▸ WHAT IS REQUIRED
In the records below, find the line containing "You are a computer-use". Output it and every line after it to the end, unchanged, with no pictures.

(DATA SECTION)

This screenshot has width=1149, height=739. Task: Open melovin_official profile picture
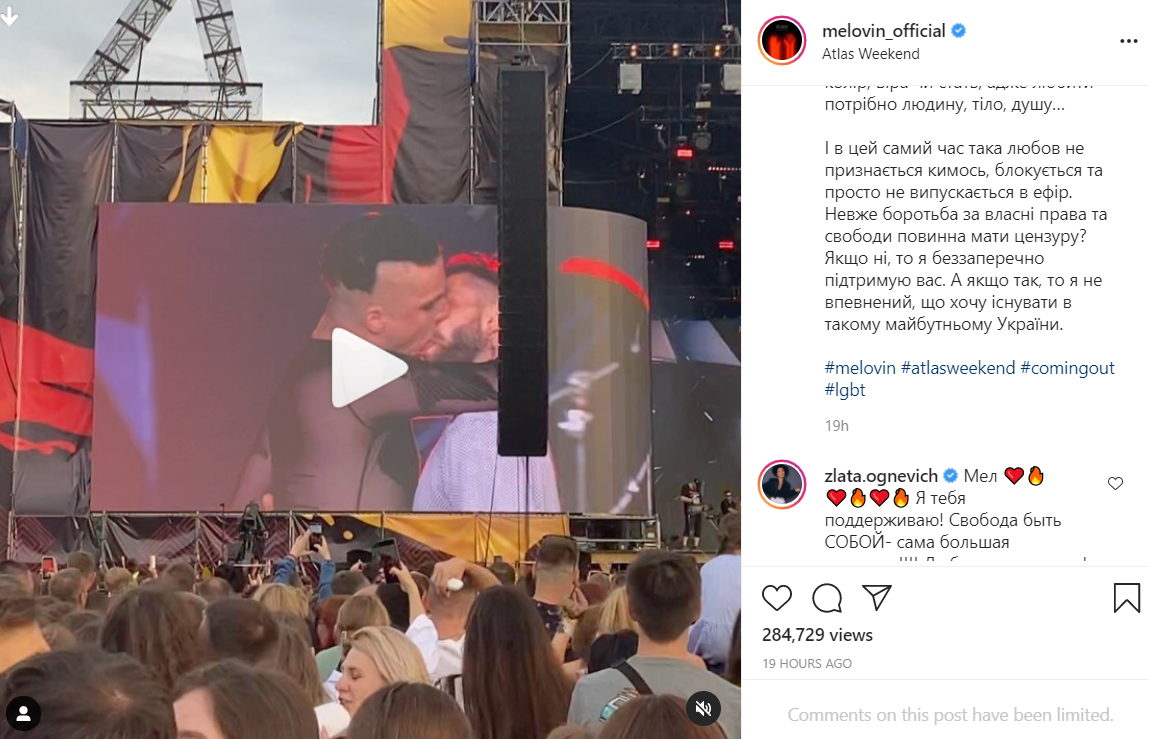click(x=782, y=40)
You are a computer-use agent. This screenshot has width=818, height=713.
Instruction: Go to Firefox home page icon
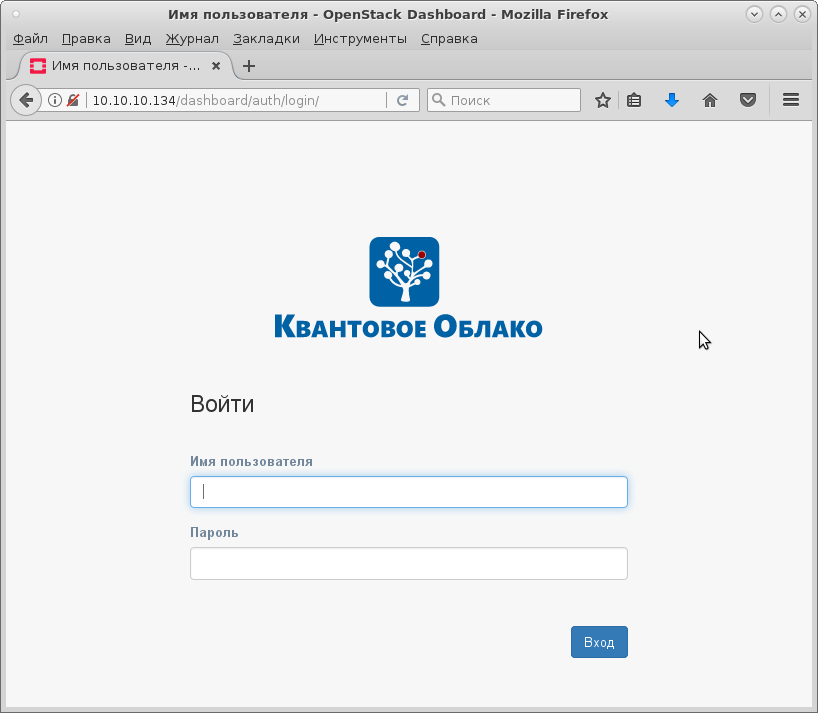click(x=710, y=100)
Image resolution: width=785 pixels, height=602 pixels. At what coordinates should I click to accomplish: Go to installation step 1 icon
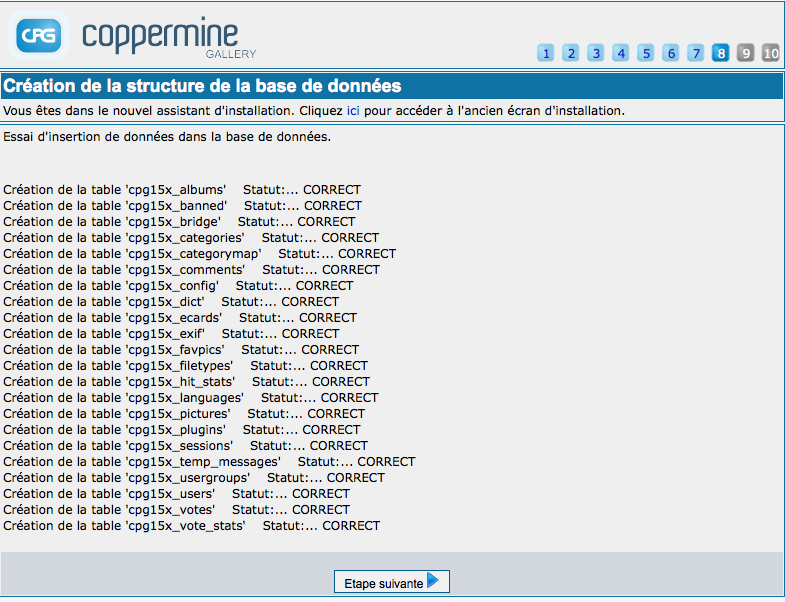[546, 53]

(End DATA SECTION)

▸ ANSWER TO THIS TASK
You are a computer-use agent. This screenshot has width=818, height=713.
Instruction: Go to Firefox home page icon
click(x=710, y=100)
Image resolution: width=785 pixels, height=602 pixels. At what coordinates should I click to accomplish: Go to installation step 1 icon
[546, 53]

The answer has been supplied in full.